Os homens, sempre mais dispostos ao pecado, já não se cuidavam tanto. Ou antes, cuidavam mais do corpo do que da alma. Iam para a praia, para o banho de sol, os mergulhos, o jogo de bola. Só chegavam mesmo — e invariavelmente atrasados na hora do almoço. Vinham ainda úmidos do mar e passavam a correr pelo lado da casa, rumo ao grande banheiro dos fundos, para lavar o sal, refrescarem-se no chuveiro frio, excelente chuveiro, que só começou a negar água do Prefeito Henrique Dodsworth pra cá.
De repente aquilo que Vovô chamava de “ouviram do Ipiranga as margens plácidas”. Era o grito de Eulália, que passava da copa para o caramanchão, sobraçando uma fumegante tigela, primeiro e único aviso de que o almoço estava servido. E então todos se misturavam para distribuição de lugares, ocasião em que pais repreendiam filhos, primos obsequiavam primas e o barulho crescia com o arrastar de cadeiras, só terminando com o início da farta distribuição de calorias.
Impossível descrever os pratos nascidos da imaginação da gorda e simpática negra Eulália. Hoje faltam-me palavras, mas naquele tempo nunca me faltou apetite. Nem a mim nem a ninguém na mesa, onde todos comiam a conversar em altas vozes, regando o repasto com cerveja e guaraná, distribuídos por ordem de idade. Havia sempre um adulto que preferia guaraná, havia sempre uma criança teimando em tomar cerveja. Um olhar repreensivo do pai e aderia logo ao refresco, esquecido da vontade. Mauricinho não conversava, mas em compensação comia mais do que os outros.
Moças e rapazes muitas vezes dispensavam a sobremesa, na ânsia de não chegarem atrasados na sessão dos cinemas, que eram dois e, tal como no poema de Drummond, deixavam sempre dúvidas na escolha.
A tarde descia mais calma sobre nossas cabeças, naqueles longos domingos de Copacabana. O mormaço da varanda envolvia tudo, entrava pela sala onde alguns ouviam o futebol pelo rádio, um futebol mais disputado, porque amador, irradiado por locutores menos frenéticos. Lá, nos fundos os bem-aventurados dormiam em redes.
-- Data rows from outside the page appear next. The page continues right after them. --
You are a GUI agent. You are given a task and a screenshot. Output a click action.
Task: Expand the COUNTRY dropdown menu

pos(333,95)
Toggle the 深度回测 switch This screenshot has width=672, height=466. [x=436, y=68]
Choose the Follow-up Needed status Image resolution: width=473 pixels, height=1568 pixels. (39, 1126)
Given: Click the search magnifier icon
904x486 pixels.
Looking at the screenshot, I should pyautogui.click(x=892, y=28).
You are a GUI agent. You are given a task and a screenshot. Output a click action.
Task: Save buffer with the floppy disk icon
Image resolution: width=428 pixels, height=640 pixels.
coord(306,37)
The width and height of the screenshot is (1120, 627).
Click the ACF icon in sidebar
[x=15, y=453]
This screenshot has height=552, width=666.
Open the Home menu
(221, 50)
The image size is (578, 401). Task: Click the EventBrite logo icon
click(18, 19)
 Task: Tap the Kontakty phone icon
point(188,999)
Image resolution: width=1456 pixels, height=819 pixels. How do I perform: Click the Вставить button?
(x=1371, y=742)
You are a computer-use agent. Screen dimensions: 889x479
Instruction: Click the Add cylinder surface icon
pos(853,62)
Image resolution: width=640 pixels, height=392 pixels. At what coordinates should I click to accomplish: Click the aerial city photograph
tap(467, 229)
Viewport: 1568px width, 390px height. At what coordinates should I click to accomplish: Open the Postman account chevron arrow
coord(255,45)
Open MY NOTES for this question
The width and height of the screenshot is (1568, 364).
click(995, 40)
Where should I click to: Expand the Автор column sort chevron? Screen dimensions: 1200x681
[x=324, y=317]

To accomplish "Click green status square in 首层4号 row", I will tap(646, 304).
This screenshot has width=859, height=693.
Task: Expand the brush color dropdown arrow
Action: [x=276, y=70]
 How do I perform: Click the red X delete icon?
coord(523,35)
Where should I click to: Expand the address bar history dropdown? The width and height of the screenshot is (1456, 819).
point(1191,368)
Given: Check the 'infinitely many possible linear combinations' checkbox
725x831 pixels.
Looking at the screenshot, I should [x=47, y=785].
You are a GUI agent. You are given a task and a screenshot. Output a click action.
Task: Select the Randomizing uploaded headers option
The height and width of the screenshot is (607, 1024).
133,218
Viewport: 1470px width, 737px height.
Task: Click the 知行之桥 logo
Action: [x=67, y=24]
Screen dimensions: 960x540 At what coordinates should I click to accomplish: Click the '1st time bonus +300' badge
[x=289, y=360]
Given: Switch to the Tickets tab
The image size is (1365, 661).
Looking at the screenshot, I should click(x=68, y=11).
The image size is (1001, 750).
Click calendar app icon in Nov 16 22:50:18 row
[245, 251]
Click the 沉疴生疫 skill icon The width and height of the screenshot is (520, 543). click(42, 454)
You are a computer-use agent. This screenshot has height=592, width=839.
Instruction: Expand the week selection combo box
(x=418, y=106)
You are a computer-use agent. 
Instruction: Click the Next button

Era grande a família e poucas as redes, daí o revezamento tácito de todos os domingos, que ninguém ousava infringir.
E quando já era de noitinha, quando o último rapaz deixava sua namorada no portão de casa e vinha chegando de volta, então começavam as despedidas no jardim, com promessas de encontros durante a semana, coisa que poucas vezes acontecia porque era nos domingos que nos reuníamos.
Depois, quando éramos só nós — os de casa — a negra Eulália entrava mais uma vez em cena, com bolinhos, leite, biscoitos e café. Todos fazíamos aquele lanche, antes de ir dormir. Aliás, todos não. Mauricinho sempre arranjava um jeito de jantar o que sobrara do almoço.